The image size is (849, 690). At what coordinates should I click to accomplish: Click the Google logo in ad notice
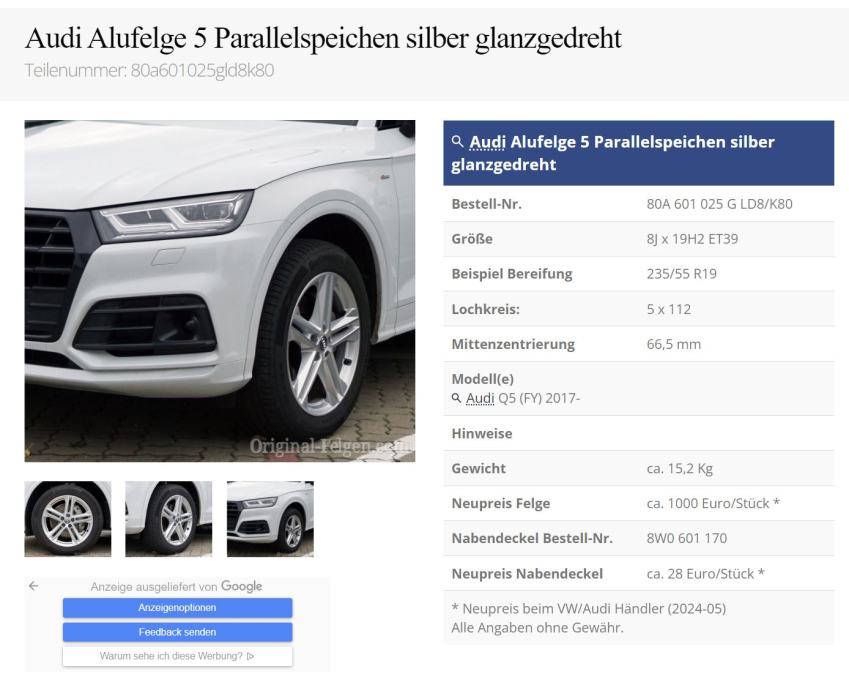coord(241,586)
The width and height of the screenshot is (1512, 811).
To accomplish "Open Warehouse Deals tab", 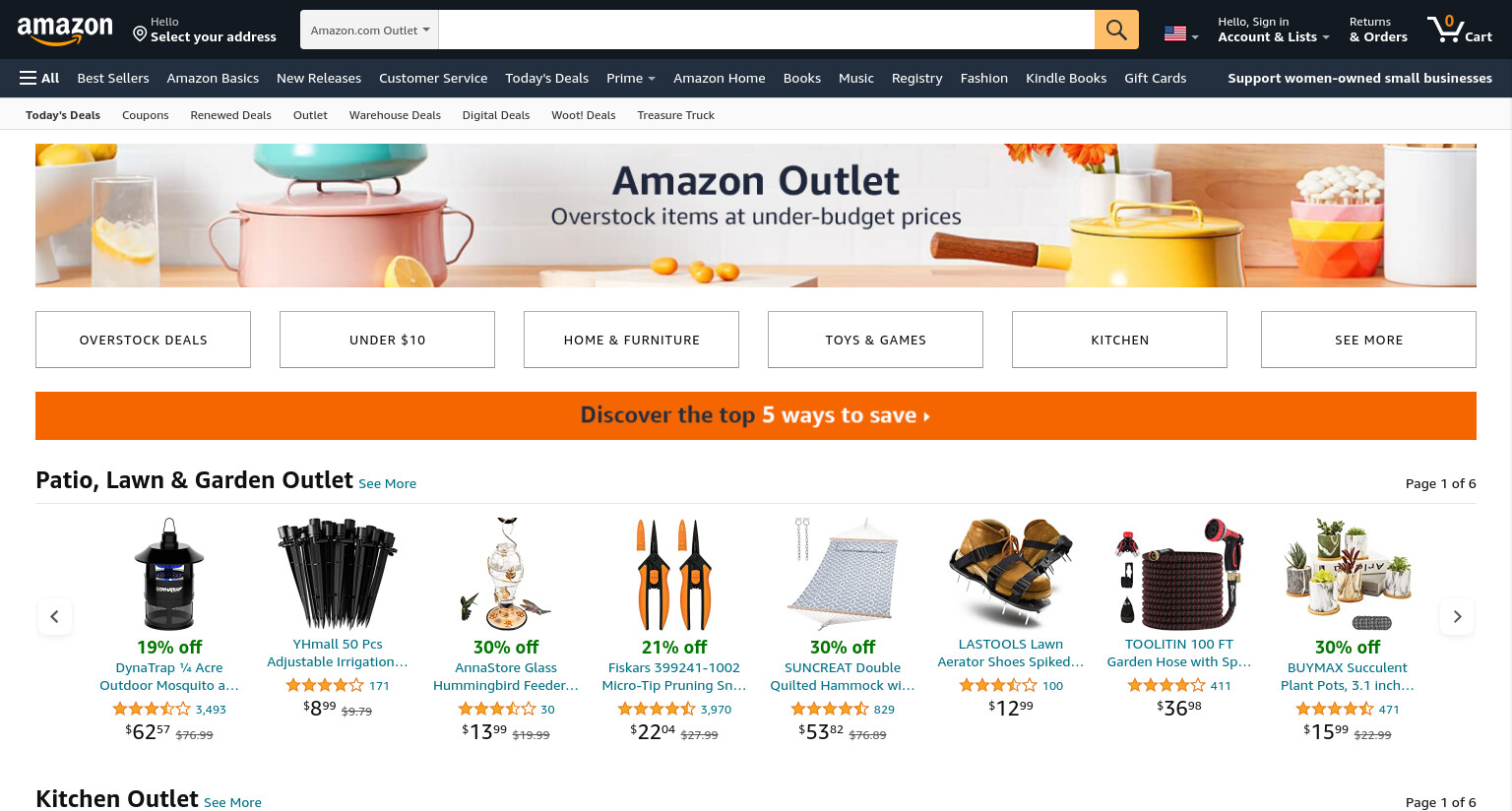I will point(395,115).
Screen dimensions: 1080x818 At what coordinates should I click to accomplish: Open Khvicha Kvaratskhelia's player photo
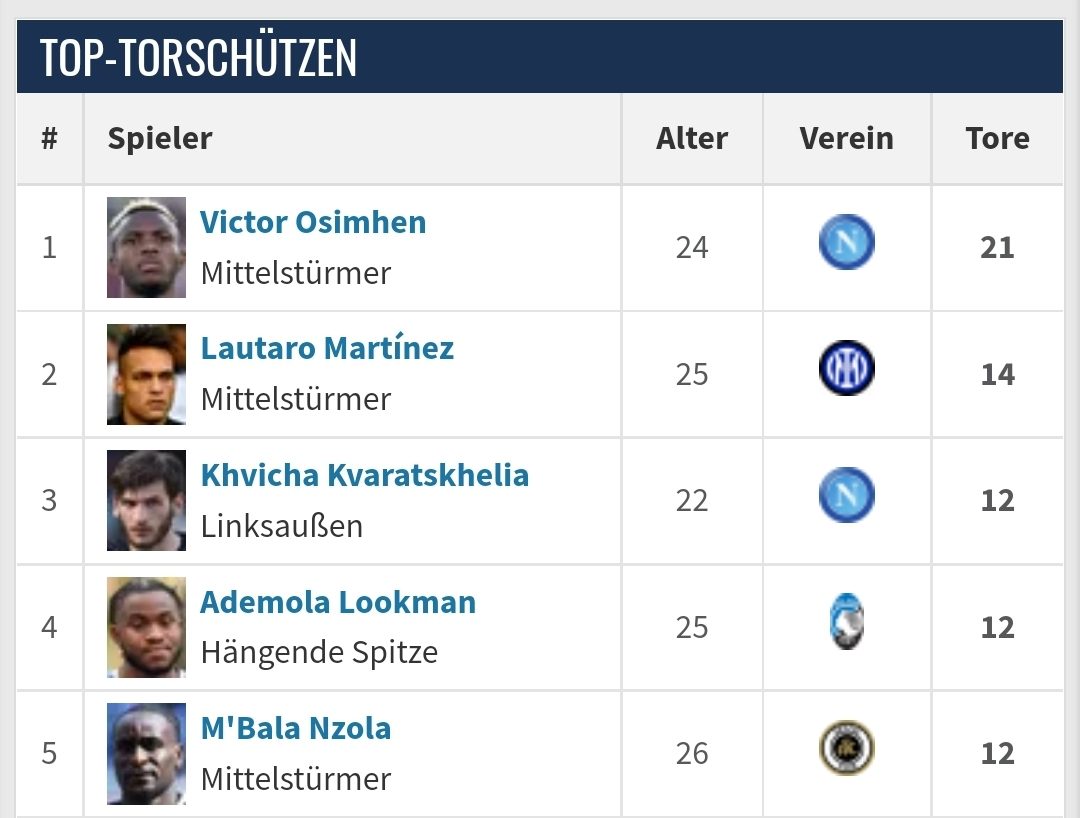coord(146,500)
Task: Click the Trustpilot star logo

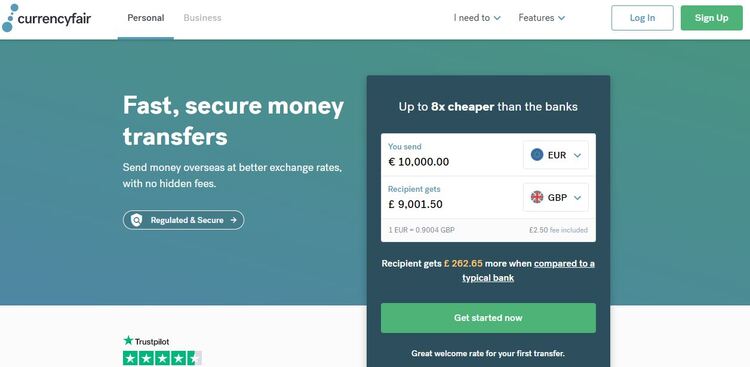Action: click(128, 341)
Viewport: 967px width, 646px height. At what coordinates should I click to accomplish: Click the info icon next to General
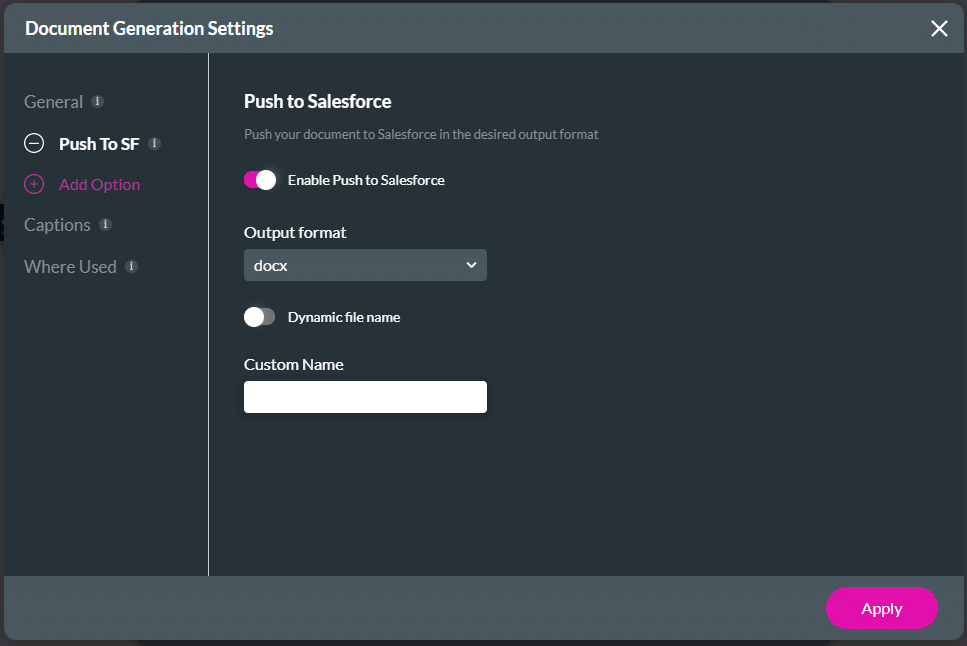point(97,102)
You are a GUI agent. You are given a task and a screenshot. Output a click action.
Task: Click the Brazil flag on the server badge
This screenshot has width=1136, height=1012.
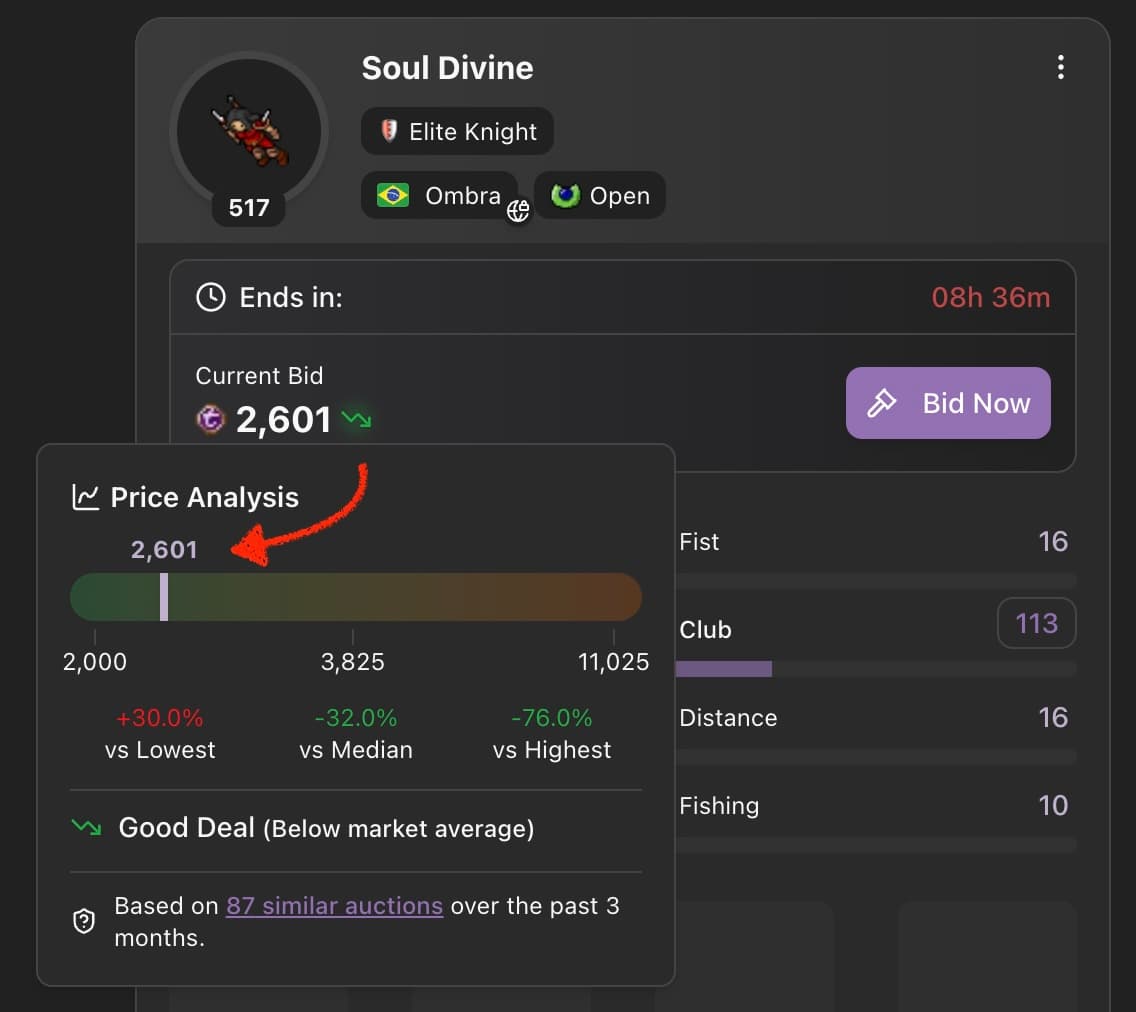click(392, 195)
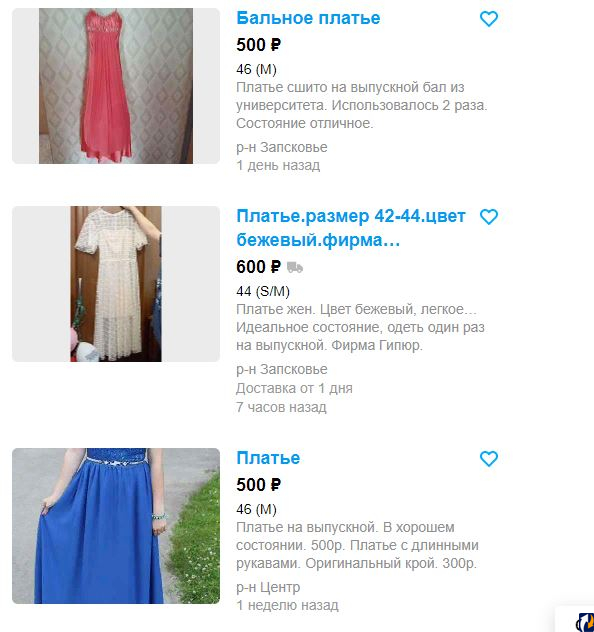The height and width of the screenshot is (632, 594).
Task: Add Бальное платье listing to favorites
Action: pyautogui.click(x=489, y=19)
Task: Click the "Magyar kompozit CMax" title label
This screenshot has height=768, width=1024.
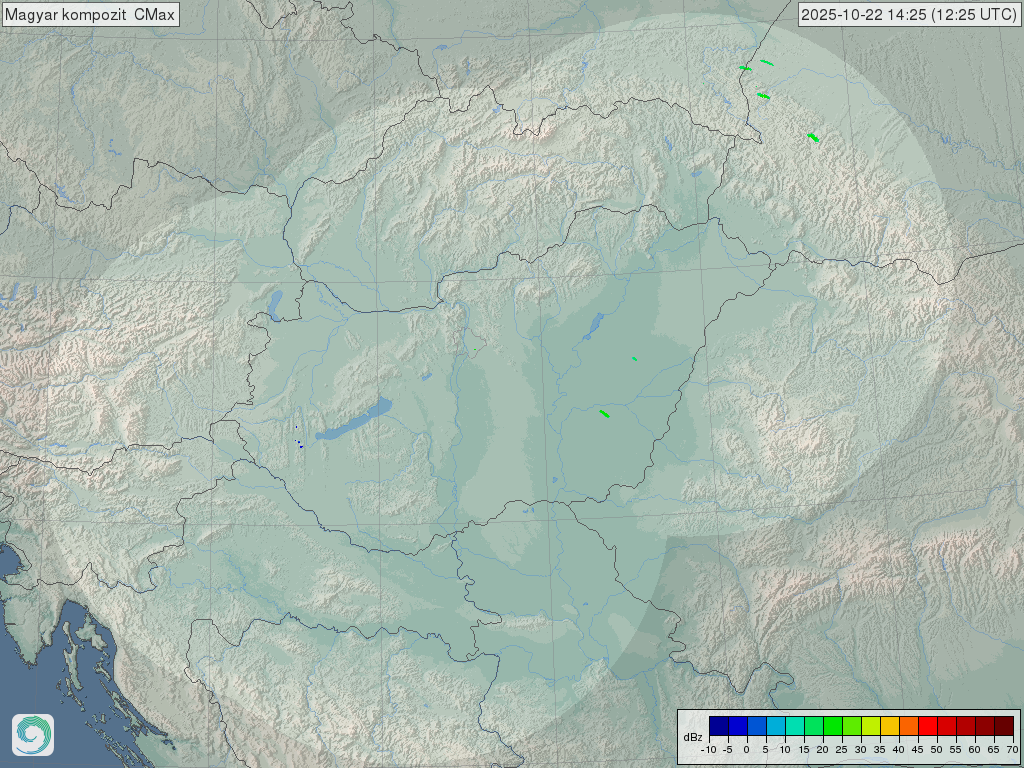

· · · · · · ·

What you have to do
Convert the lines, from the one containing "You are a GUI" through the last line, into a JSON list of strings with one string per line. Skip blank lines and leave the pictures out.

Response for this exercise
[
  "You are a GUI agent. You are given a task and a screenshot. Output a click action.",
  "Task: Click the Brazil flag on the server badge",
  "This screenshot has width=1136, height=1012.",
  "click(392, 195)",
  "The height and width of the screenshot is (632, 594).",
  "Task: Add Бальное платье listing to favorites",
  "Action: pyautogui.click(x=489, y=19)",
  "Task: Click the \"Magyar kompozit CMax\" title label",
  "This screenshot has height=768, width=1024."
]